Betty White at the 41st Annual People's Choice Awards in 2015.
Kevin Winter
/
Getty Images
Betty White at the 41st Annual People's Choice Awards in 2015.

Something awful happens to the pop-culture take on smart, sharp-witted people when they have the audacity to age beyond some unspecified point. It seems especially true for women. There's a reason people still quote the speech in First Wives' Club when the character played by Goldie Hawn says that Hollywood recognizes three life stages for actresses: "babe, district attorney, and Driving Miss Daisy."

Betty White, who died Friday a few weeks short of her 100th birthday, raised her profile in the 1960s, in a cultural moment in which you could be a famously wonderful guest. A talk show guest, or — in White's case — a game show guest. Take the old show Match Game, where contestants would try to match answers with the ones offered by six celebrities. The celebrities filled certain slots: Some were bawdy, some were silly, some were young and cool, some were jaded, some were ... often drunk. (Allegedly. Seemingly.)

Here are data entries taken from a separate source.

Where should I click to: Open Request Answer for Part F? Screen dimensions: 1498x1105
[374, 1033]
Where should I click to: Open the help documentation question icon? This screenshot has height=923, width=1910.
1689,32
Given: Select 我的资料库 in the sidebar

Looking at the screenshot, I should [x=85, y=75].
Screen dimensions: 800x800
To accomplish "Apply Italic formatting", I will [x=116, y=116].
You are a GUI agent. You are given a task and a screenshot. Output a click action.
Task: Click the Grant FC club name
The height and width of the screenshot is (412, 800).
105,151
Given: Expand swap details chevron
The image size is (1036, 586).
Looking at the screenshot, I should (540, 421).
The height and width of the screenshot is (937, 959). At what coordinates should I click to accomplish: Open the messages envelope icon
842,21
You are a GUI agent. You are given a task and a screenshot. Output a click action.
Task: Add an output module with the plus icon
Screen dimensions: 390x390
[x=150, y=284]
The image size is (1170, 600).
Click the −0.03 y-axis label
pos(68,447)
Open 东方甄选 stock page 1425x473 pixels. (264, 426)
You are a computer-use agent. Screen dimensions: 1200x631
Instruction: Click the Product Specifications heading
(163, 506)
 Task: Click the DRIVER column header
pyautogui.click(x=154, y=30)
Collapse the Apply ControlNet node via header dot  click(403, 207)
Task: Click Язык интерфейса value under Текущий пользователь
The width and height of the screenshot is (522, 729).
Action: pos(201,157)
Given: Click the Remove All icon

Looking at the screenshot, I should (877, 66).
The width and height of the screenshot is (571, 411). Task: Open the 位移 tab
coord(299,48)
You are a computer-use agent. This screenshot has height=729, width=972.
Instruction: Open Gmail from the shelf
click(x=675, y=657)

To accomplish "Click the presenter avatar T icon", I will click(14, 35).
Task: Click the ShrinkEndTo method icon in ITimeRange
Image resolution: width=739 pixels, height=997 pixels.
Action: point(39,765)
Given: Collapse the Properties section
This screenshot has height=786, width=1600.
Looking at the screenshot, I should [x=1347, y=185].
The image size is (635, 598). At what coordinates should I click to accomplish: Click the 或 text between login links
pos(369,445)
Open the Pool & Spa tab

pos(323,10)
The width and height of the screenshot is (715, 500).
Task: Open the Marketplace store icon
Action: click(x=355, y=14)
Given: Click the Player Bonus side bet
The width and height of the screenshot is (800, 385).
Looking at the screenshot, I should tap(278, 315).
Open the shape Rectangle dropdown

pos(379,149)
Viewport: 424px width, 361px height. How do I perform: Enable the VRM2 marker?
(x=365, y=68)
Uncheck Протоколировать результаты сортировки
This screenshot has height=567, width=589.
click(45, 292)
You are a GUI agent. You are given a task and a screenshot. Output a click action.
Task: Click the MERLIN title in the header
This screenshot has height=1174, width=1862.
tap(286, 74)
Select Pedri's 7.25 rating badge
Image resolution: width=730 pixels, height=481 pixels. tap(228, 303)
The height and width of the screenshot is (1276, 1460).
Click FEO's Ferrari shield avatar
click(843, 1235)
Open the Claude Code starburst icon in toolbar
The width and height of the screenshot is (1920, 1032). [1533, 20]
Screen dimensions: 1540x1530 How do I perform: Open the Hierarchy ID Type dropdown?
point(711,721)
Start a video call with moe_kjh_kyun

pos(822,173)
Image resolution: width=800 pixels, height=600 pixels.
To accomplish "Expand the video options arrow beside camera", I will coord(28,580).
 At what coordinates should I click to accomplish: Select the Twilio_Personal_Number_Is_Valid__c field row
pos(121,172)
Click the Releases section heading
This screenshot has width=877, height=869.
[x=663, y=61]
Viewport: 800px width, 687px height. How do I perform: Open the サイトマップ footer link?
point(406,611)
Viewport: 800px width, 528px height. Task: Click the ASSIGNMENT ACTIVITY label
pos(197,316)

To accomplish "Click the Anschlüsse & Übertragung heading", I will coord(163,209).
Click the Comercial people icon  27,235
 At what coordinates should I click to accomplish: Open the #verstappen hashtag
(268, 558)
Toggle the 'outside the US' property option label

White was one of the ones who was sharp as a tack. When it really counted, when the contestants needed to match with a celebrity to win a lot of money, they'd get to pick which celebrity to try to match in a single, one-shot moment. And very often, if they really wanted to win, they would pick Betty White.

It happens in the clip above, near the end. The contestant has a chance to win $5,000. He can try to match answers with Joe Flynn, Brett Somers, Charles Nelson Reilly, Linda Henning, Richard Dawson or Betty White. Several of those are Match Game heavy hitters, but he chooses White. (Those who know know: After a certain point, most people picked Dawson or White.)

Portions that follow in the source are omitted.